/---

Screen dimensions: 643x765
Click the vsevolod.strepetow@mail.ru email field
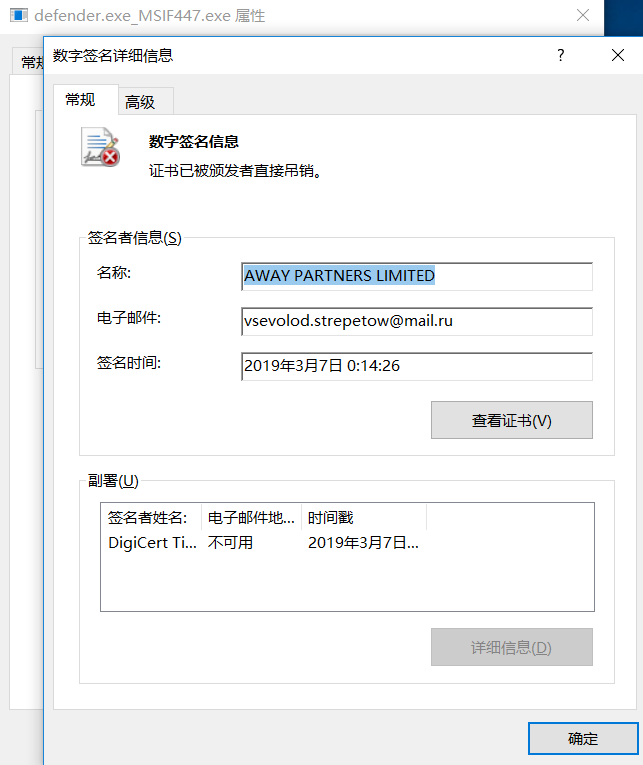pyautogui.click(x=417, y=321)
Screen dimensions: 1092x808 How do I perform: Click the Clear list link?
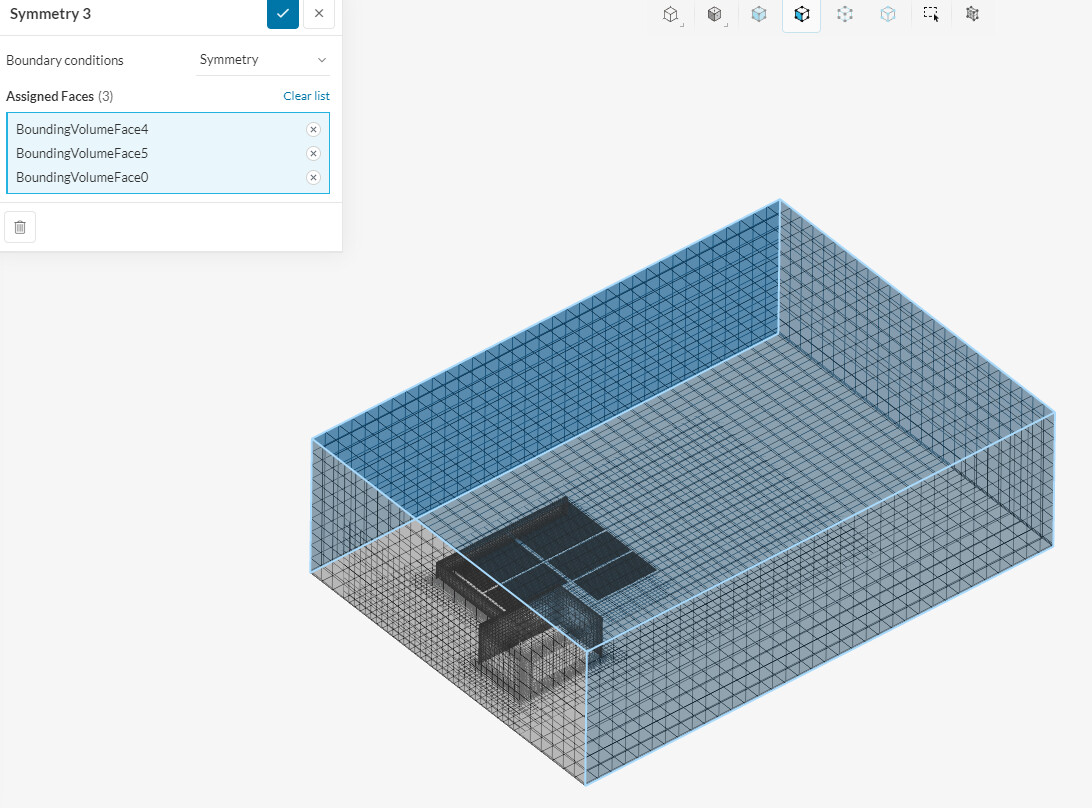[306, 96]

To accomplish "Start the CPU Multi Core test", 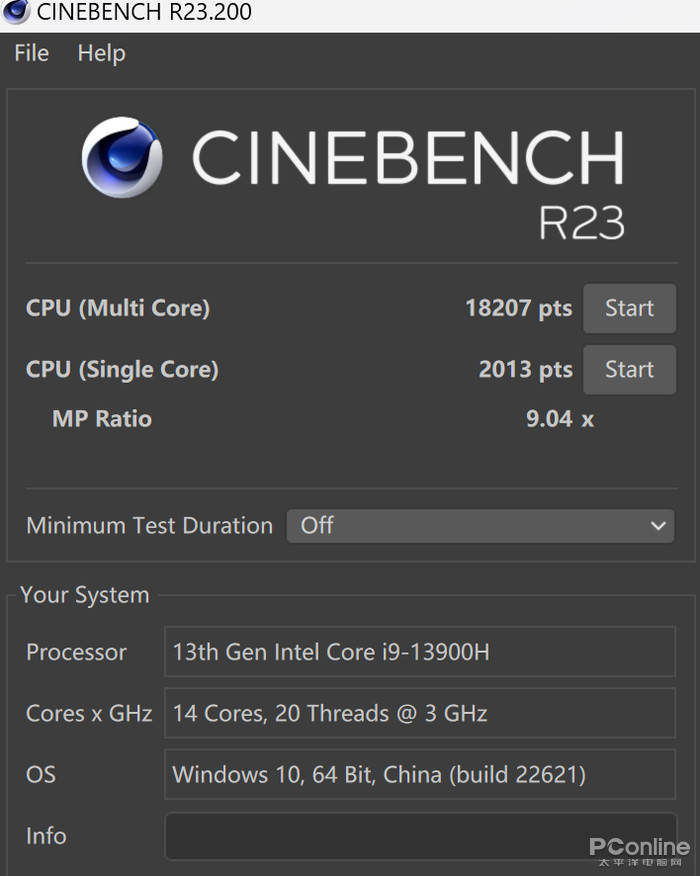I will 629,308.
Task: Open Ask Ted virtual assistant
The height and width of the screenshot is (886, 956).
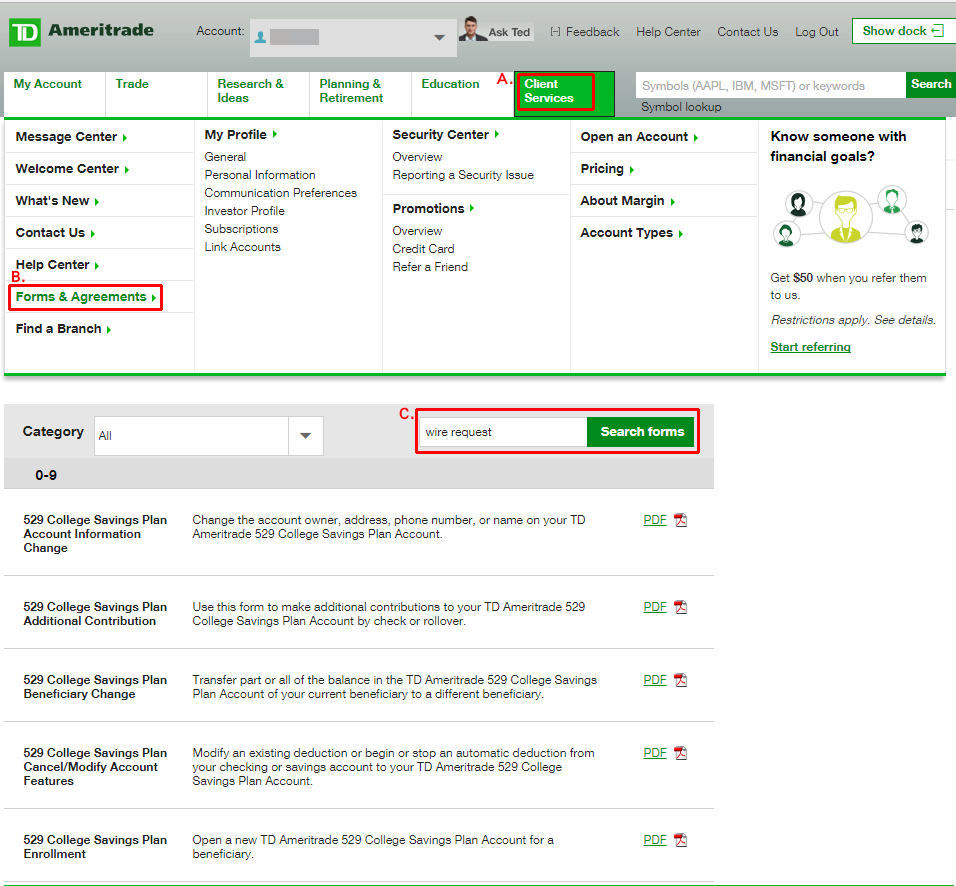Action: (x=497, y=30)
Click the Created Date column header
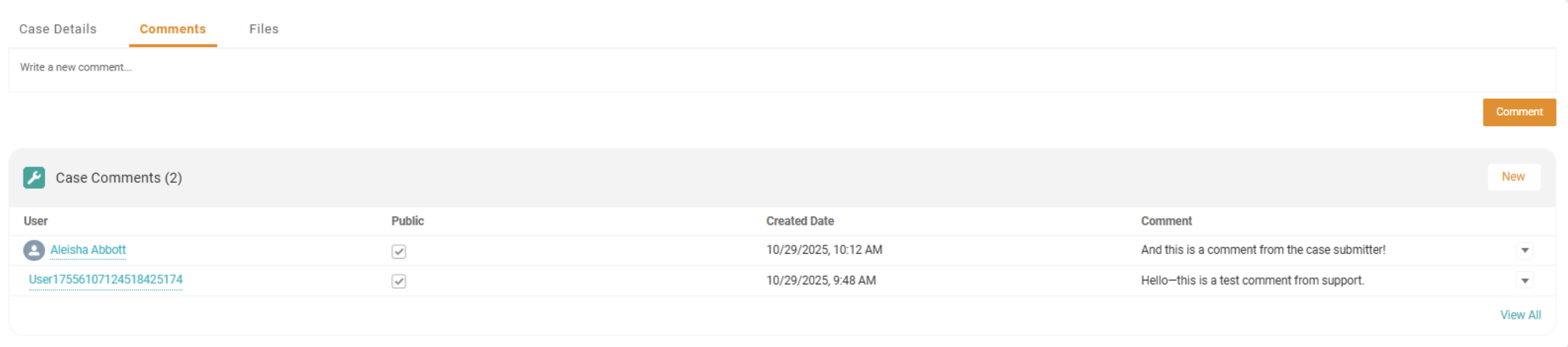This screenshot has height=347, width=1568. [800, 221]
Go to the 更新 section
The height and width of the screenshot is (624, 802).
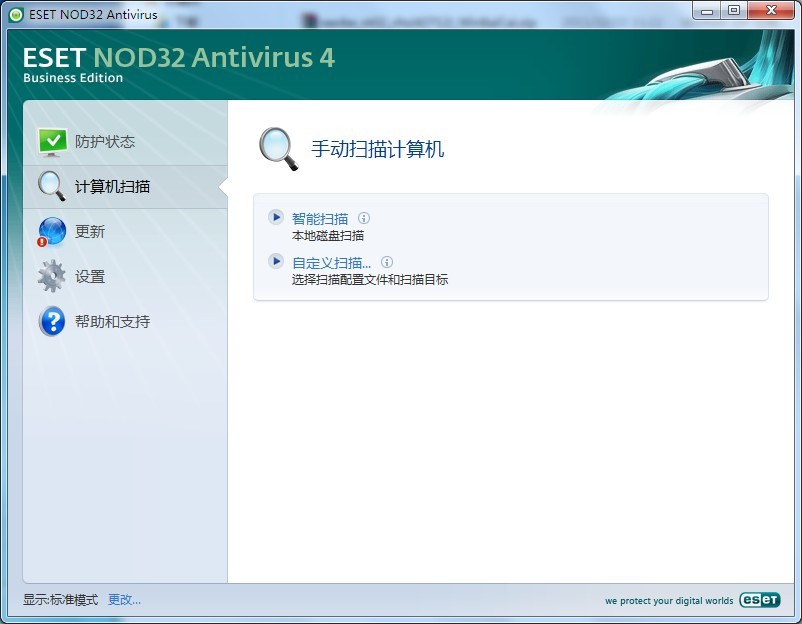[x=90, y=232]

\---

Work instruction:
Beginning with the line that contains "Click the Created Date column header", repeat every remaining line of the data exactly, the last line included, and omit pictures.

Task output:
Click the Created Date column header
This screenshot has height=347, width=1568. [800, 221]
Go to the 更新 section
The height and width of the screenshot is (624, 802).
[x=90, y=232]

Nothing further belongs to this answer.